Convert the lines below, starting with the line containing "Edit the x-auth-key value 1234567890" and continuing through the line containing "This screenshot has height=523, width=1568.", into a numbered list, omitting blank lines. Include only those lines.

— Start of RECORDS SUPPLIED —

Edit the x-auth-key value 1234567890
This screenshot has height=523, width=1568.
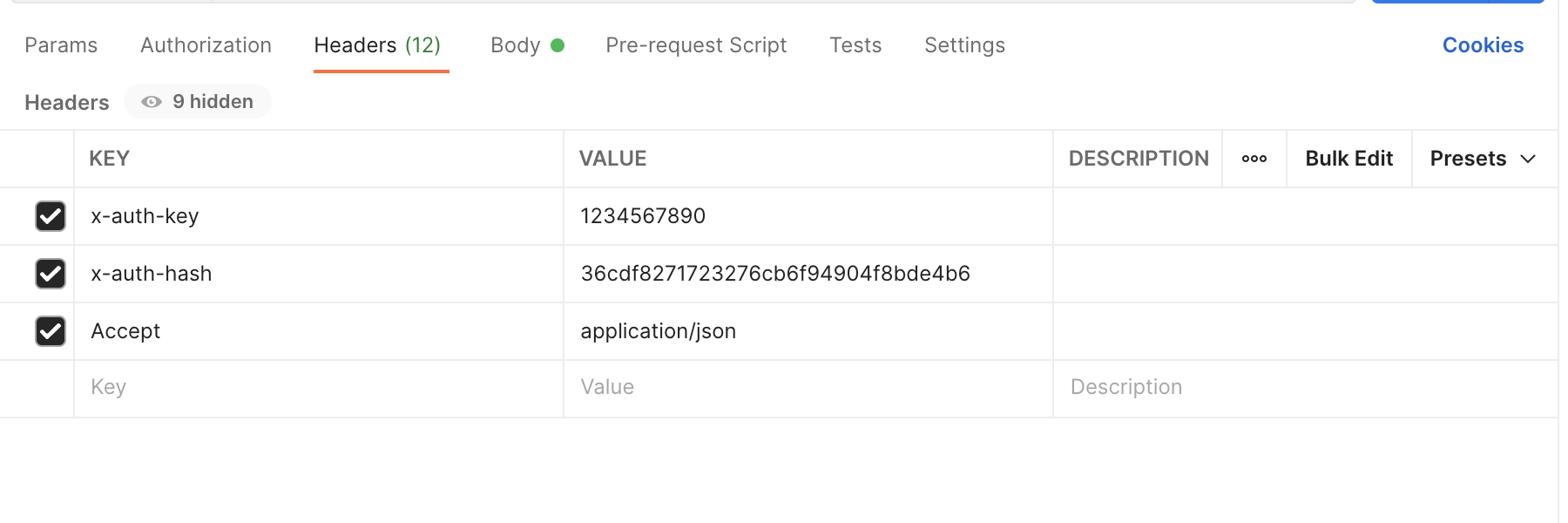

— End of RECORDS SUPPLIED —
— Start of RECORDS SUPPLIED —

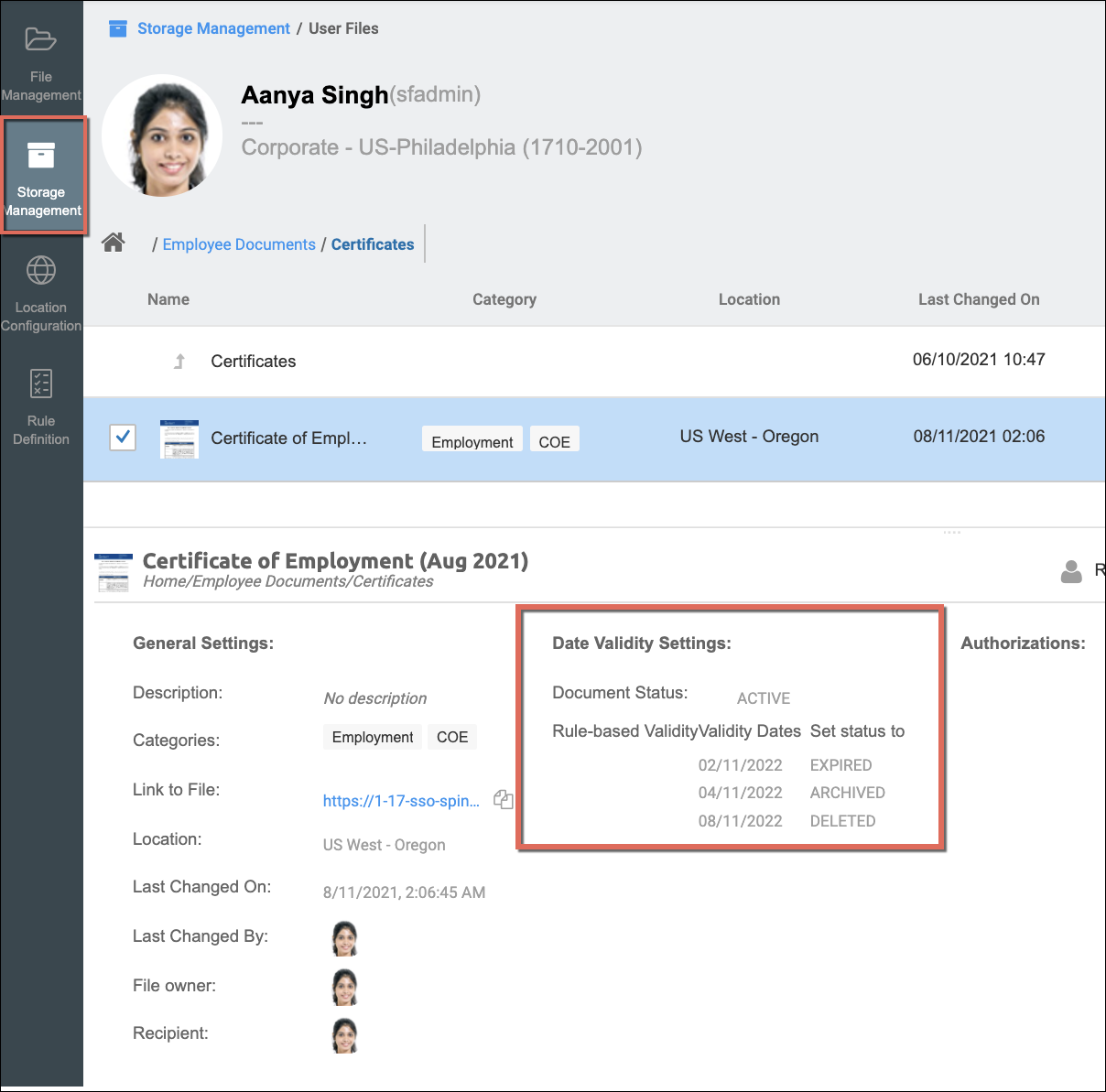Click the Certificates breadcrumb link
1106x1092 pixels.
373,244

— End of RECORDS SUPPLIED —

_TASK OUTPUT_.
1. Edit the x-auth-key value 1234567890
2. This screenshot has height=523, width=1568.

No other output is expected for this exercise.